Türkiye'nin siyasi tarihinde önemli bir yere sahip olan Alparslan Türkeş, 4 Nisan 1997 tarihinde aramızdan ayrıldı. 28 yıl önce kaybettiğimiz bu büyük lider, Türk milliyetçiliğinin simgelerinden biri olarak akıllarda yer edinmiş ve siyasi yaşamı boyunca büyük etkiler yaratmıştır. Bugün, Alparslan Türkeş'in vefatının üzerinden geçen yıllarda, onun düşünceleri ve mirası hakkında yeniden düşünme ve tartışma fırsatımız var.
Alparslan Türkeş, 1917 yılında Kıbrıs'ın Lefkoşa şehrinde dünyaya gelmiştir. Eğitimine Türkiye'de devam eden Türkeş, askeri okulu bitirdikten sonra Türk Silahlı Kuvvetleri'nde görev almaya başlamıştır. 1940'lı yılların sonlarına doğru milliyetçi ideolojileri benimsemeye başlayan Türkeş, 1960'larda Türkiye'de milliyetçi hareketin lideri olarak tanınmaya başlamıştır. 1965 yılında kurduğu Milliyetçi Hareket Partisi (MHP), Türk milliyetçiliğinin siyasi alanda temsilcisi haline gelmiştir. Türkeş, partinin liderliğini üstlenerek Türkiye'nin siyasi gündeminde önemli bir figür olmuştur.
Alparslan Türkeş, 4 Nisan 1997 tarihinde, hastalık nedeniyle hayata gözlerini yumdu. Vefatından sonra milyonlarca seveni ve destekçisi, onun anısını yaşatmaya devam etmekte ve fikirlerini takip etmektedir. Türkeş'in mezarı, Ankara'nın Huzur Parkı'nda bulunmaktadır. Her yıl, hayranları ve Türk milliyetçiliği ideolojisini benimseyenler, Alparslan Türkeş’in anısını yaşatmak için mezarı başında çeşitli etkinlikler düzenlemektedirler. Bu anma törenleri, sadece Türkeş'in hayatına ve mirasına saygı duruşu değil, aynı zamanda Türk milliyetçiliğinin günümüzdeki yansımalarını da gözler önüne sermektedir.
Alparslan Türkeş, yaşamı boyunca pek çok toplumsal ve siyasi mücadele içinde yer almış, Türk milletinin bağımsızlık ve özgürlük mücadelesini desteklemiştir. Bugün bile, onun idealleri ve düşünceleri, Türkiye'deki birçok siyasi hareketin ve partinin temelini oluşturmaktadır.
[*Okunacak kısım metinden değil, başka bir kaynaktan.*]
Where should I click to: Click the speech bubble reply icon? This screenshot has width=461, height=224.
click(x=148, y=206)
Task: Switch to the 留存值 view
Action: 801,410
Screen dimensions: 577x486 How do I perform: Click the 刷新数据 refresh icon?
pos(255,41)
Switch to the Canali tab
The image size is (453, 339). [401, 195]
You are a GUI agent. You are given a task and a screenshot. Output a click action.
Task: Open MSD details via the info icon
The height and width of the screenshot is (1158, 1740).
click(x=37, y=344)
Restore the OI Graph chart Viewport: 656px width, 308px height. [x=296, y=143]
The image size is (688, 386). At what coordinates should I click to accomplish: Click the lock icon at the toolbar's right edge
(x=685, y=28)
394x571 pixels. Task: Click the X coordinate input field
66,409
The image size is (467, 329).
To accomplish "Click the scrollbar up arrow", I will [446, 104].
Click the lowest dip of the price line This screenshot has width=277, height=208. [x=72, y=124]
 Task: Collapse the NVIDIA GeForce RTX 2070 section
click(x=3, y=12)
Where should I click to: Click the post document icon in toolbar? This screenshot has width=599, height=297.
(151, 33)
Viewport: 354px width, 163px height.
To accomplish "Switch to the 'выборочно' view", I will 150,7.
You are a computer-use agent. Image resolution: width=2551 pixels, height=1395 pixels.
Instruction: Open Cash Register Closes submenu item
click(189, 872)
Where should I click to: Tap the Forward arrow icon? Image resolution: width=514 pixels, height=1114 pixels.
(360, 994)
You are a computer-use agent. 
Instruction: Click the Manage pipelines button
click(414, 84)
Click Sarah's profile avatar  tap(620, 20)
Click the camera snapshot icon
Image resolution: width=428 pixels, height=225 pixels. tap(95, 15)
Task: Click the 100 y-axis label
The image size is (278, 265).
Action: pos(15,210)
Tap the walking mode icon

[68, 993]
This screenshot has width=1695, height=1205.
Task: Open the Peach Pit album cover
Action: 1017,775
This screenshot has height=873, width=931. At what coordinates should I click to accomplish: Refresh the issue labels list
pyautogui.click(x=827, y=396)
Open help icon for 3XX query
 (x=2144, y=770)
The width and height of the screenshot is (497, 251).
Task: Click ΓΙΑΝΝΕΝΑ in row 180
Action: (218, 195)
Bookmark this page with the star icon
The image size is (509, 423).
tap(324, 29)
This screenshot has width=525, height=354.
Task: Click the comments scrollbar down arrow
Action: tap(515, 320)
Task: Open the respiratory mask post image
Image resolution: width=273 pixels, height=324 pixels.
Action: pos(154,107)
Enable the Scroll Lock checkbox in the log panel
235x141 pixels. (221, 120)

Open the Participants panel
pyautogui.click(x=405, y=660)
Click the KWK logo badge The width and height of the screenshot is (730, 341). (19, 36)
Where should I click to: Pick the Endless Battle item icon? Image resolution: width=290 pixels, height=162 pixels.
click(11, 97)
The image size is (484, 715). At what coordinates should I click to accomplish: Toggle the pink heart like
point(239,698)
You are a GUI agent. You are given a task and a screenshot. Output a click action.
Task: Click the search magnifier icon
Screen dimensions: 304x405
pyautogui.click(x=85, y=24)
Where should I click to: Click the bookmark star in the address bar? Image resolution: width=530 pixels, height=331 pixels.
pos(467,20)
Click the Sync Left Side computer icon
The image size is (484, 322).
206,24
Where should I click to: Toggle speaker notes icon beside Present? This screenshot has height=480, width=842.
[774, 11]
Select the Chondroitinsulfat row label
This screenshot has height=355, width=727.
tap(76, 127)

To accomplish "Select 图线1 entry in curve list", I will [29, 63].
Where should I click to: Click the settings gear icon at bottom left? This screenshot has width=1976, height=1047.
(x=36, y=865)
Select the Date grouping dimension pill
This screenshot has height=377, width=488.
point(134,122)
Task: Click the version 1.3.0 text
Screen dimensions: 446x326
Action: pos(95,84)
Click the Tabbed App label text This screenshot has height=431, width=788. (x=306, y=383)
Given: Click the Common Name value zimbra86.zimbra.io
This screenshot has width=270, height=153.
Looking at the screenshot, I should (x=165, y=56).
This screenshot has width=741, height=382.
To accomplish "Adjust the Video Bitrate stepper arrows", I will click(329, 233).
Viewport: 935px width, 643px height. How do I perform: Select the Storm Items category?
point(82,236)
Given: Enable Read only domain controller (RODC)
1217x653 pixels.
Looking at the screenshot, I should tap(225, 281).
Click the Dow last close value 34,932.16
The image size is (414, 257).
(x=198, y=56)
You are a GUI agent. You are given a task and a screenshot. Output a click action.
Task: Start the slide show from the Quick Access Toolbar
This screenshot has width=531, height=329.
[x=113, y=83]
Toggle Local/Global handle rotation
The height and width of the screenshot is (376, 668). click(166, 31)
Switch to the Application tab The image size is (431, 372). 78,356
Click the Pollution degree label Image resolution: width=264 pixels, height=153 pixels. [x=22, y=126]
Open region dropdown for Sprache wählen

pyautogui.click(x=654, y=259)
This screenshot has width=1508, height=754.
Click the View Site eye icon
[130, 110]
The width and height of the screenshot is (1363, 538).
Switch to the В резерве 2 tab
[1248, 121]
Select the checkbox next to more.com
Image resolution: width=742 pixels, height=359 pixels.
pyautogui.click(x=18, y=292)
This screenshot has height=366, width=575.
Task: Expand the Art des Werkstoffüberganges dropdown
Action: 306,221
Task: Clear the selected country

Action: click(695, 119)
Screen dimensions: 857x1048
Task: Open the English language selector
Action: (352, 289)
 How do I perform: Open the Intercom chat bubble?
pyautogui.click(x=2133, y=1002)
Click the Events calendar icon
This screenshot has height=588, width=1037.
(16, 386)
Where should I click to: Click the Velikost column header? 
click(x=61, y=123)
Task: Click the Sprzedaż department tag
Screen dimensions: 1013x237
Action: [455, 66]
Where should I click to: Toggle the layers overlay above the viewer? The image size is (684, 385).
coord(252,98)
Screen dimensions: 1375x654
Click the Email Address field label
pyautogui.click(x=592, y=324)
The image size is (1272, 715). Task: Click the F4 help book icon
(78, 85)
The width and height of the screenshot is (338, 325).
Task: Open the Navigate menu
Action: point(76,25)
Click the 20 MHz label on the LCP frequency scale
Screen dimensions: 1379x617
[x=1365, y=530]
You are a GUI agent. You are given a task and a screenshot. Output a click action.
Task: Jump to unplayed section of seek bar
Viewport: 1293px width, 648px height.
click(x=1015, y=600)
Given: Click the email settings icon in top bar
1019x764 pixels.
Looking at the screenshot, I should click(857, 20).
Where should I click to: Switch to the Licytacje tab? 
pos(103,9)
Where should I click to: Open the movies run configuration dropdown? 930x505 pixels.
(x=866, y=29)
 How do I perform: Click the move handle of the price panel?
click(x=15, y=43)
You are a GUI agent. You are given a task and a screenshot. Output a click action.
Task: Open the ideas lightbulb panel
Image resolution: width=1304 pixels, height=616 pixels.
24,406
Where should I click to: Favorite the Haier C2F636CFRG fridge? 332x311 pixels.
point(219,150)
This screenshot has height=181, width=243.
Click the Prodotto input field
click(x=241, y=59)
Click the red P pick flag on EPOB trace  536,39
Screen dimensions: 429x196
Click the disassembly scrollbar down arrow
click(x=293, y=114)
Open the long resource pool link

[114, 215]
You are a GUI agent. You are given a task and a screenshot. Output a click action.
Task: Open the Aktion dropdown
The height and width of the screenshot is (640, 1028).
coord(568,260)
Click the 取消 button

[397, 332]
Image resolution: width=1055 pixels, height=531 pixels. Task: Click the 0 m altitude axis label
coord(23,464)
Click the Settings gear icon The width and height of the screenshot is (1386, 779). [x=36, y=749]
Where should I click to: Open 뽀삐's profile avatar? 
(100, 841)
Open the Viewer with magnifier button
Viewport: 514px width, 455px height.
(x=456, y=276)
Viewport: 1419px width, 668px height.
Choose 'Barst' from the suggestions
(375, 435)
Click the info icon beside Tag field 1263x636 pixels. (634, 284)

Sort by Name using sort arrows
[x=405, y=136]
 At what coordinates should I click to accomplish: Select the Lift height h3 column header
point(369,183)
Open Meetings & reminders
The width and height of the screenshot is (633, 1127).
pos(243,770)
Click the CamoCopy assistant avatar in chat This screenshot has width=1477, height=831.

Türk milletinin kimliği ve bağımsızlık duygusu üzerine yaptığı vurgular, hâlâ birçok insan için ilham kaynağı olmaya devam etmektedir.
Türkeş’in vefatı, sadece bir liderin kaybı değil, aynı zamanda bir dönemin de kapanması anlamına geliyordu. Ancak onun idealleri ve anlatımları, siyasette ve toplumsal düzlemde halen etkisini sürdürüyor. Günümüzde, Alparslan Türkeş'in mirası, yeni nesil siyasi liderler ve düşünürler tarafından yeniden gözden geçiriliyor ve yorumlanıyor. Türk milliyetçiliğinin geleceği açısından önemli olan bu tartışmalar, Türkeş'in düşüncelerinin ne denli köklü ve kalıcı olduğunu bir kez daha kanıtlamaktadır.
Alparslan Türkeş’in eserleri, yazıları ve konuşmaları, Türk milletine olan inancını ve bağlılığını açıkça göstermektedir. Milliyetçilik anlayışını yeni bir boyuta taşıyarak, toplumun her kesimine hitap etmiş ve siyasi arenada önemli bir figür olmuştur. Bugün, genç nesillerin Türkeş'in düşüncelerini anlaması ve tartışması, Türk milliyetçiliğinin geleceği açısından büyük önem taşımaktadır.
Sonuç olarak, Alparslan Türkeş'in vefatının üzerinden geçen 28 yıl, onun fikirlerinin ve değerlerinin ne denli önemli olduğunu bir kez daha gözler önüne sermektedir. Türk milletinin bağımsızlığı, onuru ve geleceği için verilen mücadelelerin sembolü haline gelen Türkeş, her daim anılacak ve düşünceleri yaşatılacaktır. Bu nedenle, onun mirası üzerine düşünmek ve tartışmak, günümüzün siyasi ve toplumsal dinamiklerini anlamak açısından büyük bir fırsat sunmaktadır.